The XRP (CRYPTO:XRP) lawsuit is still underway. According to Finance Feeds, Judge Sarah Netburn will be ruling on important procedural matters in the coming weeks. We’ll have to wait to see how that turns out. In the meantime, we have received one new tidbit of information that suggests this case could take many new twists and turns.
An opinion from former SEC enforcement chair Robert Cohen implied that the SEC won’t quit if it loses its lawsuit at trial.
Robert Cohen is a former SEC boss who believes that the SEC will continue to pursue Ripple Labs for years after the initial lawsuit ends. If its suit is dismissed or results in an unfavourable ruling, the SEC will either appeal or pursue different legal strategies. This suggests that SEC vs. Ripple Labs could go on longer than it initially looked like it would, potentially delaying the rally in XRP that many are expecting should Ripple win the case.
Cohen’s statement
Robert Cohen gave an interview last week in which he claimed that the SEC would eventually prevail over Ripple Labs. Among other things, he claimed that
- The SEC previously prevailed over Blockvest, despite an initial loss;
- The SEC has other avenues of prosecution to pursue; and
- The commission would likely eventually prevail in some form.
Taken as a whole, these comments suggest high confidence from Cohen that the SEC will eventually achieve some sort of victory over Ripple Labs. The question is, when and how?
Will the SEC appeal?
If the SEC loses its case against Ripple Labs, its most obvious second option to pursue is to appeal the verdict. In the U.S., people who lose lawsuits are entitled to take their case to higher courts, who can overturn the lower courts’ decisions. If the SEC loses the trial but wins on appeal, the matter will likely go to re-trial with a different judge.
Another option for the SEC is to pursue a different lawsuit or file criminal charges. Either of these options are open, although a judge is unlikely to hear another lawsuit that argues basically the same thing currently being argued.
Implications for crypto traders
The most obvious implication of the latest XRP lawsuit news is this: this matter isn’t over.
Not only is the current XRP lawsuit still ongoing, but SEC officials are giving signals that they intend to pursue this until the bitter end. Many commentators expect XRP to rally immediately after Ripple wins the lawsuit, but if the SEC brings another suit or files an appeal right afterward, the rally may be short lived. In fact, no rally may even occur.

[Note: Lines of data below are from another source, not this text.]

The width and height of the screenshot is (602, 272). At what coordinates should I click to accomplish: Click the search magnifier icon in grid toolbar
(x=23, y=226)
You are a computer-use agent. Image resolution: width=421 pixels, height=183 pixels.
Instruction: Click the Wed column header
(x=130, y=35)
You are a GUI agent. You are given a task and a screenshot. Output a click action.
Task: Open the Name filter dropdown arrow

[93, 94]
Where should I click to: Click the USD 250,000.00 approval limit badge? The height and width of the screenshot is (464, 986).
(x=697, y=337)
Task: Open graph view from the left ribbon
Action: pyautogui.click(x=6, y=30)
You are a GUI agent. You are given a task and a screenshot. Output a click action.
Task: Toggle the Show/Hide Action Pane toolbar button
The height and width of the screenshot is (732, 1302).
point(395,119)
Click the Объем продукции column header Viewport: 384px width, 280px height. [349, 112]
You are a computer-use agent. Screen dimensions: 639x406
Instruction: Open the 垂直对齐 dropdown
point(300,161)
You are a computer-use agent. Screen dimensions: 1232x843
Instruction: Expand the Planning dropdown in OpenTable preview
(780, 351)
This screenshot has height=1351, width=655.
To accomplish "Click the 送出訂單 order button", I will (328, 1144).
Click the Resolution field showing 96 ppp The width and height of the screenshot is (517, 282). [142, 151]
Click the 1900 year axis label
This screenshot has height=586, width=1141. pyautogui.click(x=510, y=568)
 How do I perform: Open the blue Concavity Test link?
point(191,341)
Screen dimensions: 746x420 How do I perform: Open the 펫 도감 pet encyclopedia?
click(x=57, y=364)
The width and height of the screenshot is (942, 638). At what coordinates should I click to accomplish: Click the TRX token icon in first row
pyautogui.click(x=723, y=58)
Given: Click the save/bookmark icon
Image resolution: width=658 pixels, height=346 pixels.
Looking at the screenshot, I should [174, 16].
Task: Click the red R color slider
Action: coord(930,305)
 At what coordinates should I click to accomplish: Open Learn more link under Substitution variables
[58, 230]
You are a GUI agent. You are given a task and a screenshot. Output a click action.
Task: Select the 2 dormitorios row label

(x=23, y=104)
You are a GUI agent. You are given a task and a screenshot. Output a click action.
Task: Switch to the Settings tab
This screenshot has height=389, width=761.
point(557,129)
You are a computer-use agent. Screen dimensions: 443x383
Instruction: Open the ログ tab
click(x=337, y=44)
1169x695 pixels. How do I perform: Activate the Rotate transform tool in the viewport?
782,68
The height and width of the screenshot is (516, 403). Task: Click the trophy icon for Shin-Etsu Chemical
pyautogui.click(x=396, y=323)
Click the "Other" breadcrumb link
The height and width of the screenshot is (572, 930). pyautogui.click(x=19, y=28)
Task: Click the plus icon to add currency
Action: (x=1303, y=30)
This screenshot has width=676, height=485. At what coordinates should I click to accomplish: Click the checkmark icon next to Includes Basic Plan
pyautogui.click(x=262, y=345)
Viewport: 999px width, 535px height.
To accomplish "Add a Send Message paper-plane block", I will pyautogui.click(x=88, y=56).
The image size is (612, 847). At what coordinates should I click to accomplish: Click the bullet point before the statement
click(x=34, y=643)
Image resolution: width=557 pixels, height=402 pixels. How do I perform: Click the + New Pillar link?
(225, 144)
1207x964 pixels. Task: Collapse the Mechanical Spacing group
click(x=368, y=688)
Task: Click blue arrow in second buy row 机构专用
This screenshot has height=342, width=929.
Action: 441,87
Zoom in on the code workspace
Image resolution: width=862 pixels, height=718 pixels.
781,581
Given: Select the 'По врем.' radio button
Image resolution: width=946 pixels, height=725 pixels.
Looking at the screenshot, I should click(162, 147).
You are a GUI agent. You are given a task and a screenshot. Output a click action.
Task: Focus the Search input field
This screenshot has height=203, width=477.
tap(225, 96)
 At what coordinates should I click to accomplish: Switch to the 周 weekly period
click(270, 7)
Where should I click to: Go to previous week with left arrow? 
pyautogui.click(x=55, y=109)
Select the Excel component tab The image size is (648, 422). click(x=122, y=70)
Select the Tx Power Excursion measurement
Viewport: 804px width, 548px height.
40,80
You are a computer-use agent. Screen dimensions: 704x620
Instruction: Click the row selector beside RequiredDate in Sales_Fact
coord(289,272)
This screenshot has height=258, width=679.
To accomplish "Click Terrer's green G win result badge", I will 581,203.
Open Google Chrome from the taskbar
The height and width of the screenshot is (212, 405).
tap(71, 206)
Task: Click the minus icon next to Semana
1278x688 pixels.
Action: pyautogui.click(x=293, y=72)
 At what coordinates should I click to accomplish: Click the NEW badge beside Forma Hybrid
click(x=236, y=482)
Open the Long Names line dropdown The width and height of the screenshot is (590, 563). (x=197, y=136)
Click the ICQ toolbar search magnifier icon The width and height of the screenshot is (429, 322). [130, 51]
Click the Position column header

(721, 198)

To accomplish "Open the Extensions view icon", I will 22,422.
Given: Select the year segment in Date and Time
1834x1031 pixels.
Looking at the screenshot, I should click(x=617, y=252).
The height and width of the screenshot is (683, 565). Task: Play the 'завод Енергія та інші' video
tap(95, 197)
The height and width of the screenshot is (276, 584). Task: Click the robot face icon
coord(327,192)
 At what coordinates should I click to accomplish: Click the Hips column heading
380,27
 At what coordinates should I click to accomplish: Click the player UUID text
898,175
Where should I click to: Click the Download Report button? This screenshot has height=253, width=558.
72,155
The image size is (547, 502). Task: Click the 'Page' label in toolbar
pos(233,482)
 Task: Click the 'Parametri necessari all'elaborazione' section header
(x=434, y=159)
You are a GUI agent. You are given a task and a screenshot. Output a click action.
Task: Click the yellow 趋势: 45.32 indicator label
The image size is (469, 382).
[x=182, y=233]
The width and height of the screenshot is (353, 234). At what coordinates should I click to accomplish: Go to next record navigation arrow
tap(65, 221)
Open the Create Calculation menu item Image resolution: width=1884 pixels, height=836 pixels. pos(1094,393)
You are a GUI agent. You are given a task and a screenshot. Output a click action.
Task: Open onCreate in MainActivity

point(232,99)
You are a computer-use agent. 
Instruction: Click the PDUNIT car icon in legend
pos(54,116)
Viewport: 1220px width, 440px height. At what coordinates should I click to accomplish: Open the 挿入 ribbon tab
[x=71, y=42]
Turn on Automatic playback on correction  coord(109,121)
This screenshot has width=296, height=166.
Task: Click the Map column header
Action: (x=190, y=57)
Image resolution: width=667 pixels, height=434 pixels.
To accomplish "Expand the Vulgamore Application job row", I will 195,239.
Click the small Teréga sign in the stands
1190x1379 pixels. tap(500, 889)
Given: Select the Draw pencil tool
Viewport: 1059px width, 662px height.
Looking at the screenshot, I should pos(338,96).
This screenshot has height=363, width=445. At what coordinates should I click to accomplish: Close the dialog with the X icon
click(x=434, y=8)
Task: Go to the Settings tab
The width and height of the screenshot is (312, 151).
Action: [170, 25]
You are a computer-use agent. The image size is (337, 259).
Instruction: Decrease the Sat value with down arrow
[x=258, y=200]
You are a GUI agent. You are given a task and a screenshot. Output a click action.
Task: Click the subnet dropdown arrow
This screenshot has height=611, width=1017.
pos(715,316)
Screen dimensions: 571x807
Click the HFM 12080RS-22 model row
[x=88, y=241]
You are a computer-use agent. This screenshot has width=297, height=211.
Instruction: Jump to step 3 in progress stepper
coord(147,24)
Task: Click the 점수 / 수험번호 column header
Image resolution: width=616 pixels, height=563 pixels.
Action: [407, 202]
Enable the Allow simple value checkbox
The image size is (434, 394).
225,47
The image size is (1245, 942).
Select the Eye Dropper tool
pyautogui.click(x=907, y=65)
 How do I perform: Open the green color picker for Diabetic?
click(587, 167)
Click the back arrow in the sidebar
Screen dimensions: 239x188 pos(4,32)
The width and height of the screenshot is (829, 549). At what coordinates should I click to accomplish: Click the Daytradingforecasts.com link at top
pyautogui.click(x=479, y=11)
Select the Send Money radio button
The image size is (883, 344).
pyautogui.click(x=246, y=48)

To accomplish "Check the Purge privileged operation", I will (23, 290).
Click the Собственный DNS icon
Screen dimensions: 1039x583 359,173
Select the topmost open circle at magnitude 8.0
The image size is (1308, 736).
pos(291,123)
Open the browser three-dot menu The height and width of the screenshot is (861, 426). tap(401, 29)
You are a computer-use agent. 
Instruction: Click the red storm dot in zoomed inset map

This year, we have seen Ripple accumulate many wins on procedural matters, but XRP still declined in price. Cryptocurrency is a space where individual assets are highly correlated with one another, so broader crypto market moves will probably influence the price of XRP more than the lawsuit will. Whether that’s a good thing or a bad thing remains to be seen. One thing is certain: if Robert Cohen is right, the SEC isn’t going to give up.